For the foreseeable future renewable energy is incredibly expensive. The market and the technology have not grown to the point where renewable energy can be sold efficiently or economically. Mandating this forced switch to renewable sources in a relatively short time guarantees higher electric rates, which is where part of your $1,600 will go.
This might be a little easier to swallow if Waxman/Markey were a case of shared national sacrifice toward the common goals of cleaner air and defeating climate change. Sad to say, this is not the case. The sacrifice falls disproportionately on the backs of everyday Americans trying to cope with an economy in deep recession. And with national unemployment at a 26-year high, the sacrifices of Waxman-Markey include the loss of a projected 2.2 million U.S. jobs.
I guess we had to expect trouble from a bill that involved so much arm-twisting and side deals that 302 pages worth of amendments were added to it at 3 a.m. the night before the House vote.
Which brings me back to Sanford Bishop’s “aye” vote. I hope it won him the gratitude of the Democratic Party bosses in Congress, because it’s not going to make him any friends here when everyone learns what Waxman-Markey has in store for them.

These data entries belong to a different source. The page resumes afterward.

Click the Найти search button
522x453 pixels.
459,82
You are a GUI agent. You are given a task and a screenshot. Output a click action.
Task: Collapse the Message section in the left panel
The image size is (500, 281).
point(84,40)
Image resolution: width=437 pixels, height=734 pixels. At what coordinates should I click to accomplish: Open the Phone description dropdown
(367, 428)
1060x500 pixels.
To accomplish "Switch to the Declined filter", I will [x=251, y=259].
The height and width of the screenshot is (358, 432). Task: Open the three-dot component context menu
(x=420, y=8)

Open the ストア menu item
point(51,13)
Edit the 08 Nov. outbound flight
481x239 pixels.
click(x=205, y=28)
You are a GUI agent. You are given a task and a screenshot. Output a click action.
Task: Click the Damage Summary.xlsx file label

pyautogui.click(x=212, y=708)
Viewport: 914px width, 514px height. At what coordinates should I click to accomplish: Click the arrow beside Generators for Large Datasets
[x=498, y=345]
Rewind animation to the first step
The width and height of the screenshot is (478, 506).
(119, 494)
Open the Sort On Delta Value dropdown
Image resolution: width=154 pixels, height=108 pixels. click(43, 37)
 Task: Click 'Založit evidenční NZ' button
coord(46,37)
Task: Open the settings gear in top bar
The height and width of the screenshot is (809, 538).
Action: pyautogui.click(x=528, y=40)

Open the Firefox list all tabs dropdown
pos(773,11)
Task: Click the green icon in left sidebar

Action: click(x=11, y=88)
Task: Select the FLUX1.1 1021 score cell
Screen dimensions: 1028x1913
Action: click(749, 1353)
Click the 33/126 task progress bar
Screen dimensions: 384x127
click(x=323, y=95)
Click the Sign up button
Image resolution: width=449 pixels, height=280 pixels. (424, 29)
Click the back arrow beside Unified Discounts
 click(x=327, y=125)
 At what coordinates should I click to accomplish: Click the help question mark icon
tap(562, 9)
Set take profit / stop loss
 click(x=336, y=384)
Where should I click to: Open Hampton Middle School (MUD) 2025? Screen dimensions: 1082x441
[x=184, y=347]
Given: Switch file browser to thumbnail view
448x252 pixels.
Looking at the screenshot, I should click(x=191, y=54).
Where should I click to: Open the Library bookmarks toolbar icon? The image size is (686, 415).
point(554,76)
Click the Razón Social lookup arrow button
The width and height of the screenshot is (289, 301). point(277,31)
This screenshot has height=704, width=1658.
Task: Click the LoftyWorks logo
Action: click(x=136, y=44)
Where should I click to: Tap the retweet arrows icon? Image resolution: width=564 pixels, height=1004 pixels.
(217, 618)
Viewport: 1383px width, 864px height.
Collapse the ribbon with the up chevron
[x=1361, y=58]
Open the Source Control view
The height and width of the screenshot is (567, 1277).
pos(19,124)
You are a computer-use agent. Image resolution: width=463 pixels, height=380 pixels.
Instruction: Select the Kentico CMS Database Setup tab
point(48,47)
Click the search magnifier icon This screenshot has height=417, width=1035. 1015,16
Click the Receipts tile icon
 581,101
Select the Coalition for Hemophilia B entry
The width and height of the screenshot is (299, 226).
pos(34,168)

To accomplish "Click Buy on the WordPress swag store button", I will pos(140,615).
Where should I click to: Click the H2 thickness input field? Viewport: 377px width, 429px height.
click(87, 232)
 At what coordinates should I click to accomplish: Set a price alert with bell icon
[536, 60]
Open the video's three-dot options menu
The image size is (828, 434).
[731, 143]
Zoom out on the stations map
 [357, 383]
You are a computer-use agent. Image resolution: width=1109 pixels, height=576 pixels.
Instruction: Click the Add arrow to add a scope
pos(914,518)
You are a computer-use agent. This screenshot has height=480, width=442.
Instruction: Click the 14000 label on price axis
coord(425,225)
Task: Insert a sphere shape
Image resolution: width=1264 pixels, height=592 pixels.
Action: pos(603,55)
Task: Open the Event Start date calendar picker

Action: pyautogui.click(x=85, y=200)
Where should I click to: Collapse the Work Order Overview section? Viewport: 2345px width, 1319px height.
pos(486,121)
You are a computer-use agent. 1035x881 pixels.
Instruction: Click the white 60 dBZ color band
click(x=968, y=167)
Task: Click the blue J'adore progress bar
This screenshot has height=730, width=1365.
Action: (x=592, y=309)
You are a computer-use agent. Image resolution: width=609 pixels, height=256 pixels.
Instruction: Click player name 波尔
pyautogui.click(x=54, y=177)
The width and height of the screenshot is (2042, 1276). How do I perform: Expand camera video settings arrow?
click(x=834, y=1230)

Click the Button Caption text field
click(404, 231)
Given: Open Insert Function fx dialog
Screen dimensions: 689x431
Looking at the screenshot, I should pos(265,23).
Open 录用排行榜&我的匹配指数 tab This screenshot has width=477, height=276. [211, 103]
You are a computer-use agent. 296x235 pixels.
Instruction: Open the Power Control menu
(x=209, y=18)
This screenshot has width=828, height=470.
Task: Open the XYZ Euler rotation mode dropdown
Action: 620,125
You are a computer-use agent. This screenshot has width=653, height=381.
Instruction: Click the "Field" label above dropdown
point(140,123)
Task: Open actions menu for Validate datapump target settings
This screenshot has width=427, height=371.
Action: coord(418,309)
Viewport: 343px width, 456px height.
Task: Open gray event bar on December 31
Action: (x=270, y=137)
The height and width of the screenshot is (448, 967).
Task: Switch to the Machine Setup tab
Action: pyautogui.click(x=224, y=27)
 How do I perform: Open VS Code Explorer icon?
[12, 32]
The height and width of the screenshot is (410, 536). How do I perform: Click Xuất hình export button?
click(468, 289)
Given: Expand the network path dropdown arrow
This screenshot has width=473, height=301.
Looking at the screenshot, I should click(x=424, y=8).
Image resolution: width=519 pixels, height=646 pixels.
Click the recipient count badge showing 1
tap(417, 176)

Congressman Bishop and those who joined him in passing this tax on the American people have done so with no constitutional authority. None. Zero. The Tenth Amendment is clear on this point — powers not delegated to the federal government are reserved to the states and the people, and so it is with regulating carbon emissions. The state of Georgia should act now to pass legislation declaring the carbon tax legislation unconstitutional and directing the attorney general of Georgia to file a legal challenge to its enforcement in this sovereign state.
It is time for Congressman Bishop and others to get the message — Americans do not want massive energy taxes to support failed policies and Georgians are tired of the encroachment of the federal government in every aspect of their lives. Josh McKoon is chair of the Muscogee County Republican Party and an announced candidate for the Georgia Senate.